Dataset records
▶
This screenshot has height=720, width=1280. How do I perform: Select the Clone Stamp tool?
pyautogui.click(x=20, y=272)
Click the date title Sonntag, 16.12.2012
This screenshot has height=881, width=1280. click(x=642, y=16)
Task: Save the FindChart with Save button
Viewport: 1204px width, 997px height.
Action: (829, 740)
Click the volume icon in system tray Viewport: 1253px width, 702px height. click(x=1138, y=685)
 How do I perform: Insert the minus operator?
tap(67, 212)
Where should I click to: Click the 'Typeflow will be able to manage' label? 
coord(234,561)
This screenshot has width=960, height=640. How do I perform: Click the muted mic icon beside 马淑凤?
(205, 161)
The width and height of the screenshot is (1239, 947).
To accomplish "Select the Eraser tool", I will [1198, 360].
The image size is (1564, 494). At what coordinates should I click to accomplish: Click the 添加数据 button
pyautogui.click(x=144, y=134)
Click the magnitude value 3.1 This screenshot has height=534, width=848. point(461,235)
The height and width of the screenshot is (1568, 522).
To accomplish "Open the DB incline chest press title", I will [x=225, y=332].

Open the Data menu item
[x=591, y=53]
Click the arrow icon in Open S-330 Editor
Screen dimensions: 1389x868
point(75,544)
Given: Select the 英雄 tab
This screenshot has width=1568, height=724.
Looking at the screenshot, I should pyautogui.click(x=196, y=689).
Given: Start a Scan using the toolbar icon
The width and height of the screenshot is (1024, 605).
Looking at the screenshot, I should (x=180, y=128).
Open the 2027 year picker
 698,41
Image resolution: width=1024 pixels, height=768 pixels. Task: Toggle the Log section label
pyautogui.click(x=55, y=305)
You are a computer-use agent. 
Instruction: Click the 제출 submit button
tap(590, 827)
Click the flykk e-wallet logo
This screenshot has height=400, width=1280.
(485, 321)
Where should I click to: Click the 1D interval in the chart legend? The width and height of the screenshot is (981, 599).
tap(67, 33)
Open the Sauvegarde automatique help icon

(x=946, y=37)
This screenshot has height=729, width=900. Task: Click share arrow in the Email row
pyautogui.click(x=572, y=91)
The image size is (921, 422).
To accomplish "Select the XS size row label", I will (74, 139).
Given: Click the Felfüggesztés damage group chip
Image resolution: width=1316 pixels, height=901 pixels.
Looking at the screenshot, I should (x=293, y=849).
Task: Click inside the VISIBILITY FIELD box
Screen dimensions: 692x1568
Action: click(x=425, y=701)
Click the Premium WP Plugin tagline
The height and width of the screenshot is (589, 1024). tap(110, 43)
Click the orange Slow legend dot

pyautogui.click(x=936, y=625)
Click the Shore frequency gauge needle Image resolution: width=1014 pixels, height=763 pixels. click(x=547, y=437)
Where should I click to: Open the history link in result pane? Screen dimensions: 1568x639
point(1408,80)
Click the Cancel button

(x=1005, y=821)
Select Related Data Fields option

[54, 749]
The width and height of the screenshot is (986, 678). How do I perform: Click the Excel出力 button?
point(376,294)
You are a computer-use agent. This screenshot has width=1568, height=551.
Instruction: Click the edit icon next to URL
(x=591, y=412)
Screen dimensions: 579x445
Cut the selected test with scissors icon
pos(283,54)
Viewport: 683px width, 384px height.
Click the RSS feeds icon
◀
WHAT TO PRODUCE: Reproduce exactly the lines from the beginning of the entries above up to and including the line that contains "Given: Select the 英雄 tab".

TASK RESPONSE:
This screenshot has height=720, width=1280. How do I perform: Select the Clone Stamp tool?
pyautogui.click(x=20, y=272)
Click the date title Sonntag, 16.12.2012
This screenshot has height=881, width=1280. click(x=642, y=16)
Task: Save the FindChart with Save button
Viewport: 1204px width, 997px height.
Action: (829, 740)
Click the volume icon in system tray Viewport: 1253px width, 702px height. click(x=1138, y=685)
 How do I perform: Insert the minus operator?
tap(67, 212)
Where should I click to: Click the 'Typeflow will be able to manage' label? 
coord(234,561)
This screenshot has width=960, height=640. How do I perform: Click the muted mic icon beside 马淑凤?
(205, 161)
The width and height of the screenshot is (1239, 947).
To accomplish "Select the Eraser tool", I will [1198, 360].
The image size is (1564, 494). At what coordinates should I click to accomplish: Click the 添加数据 button
pyautogui.click(x=144, y=134)
Click the magnitude value 3.1 This screenshot has height=534, width=848. point(461,235)
The height and width of the screenshot is (1568, 522).
To accomplish "Open the DB incline chest press title", I will [x=225, y=332].

Open the Data menu item
[x=591, y=53]
Click the arrow icon in Open S-330 Editor
Screen dimensions: 1389x868
point(75,544)
Given: Select the 英雄 tab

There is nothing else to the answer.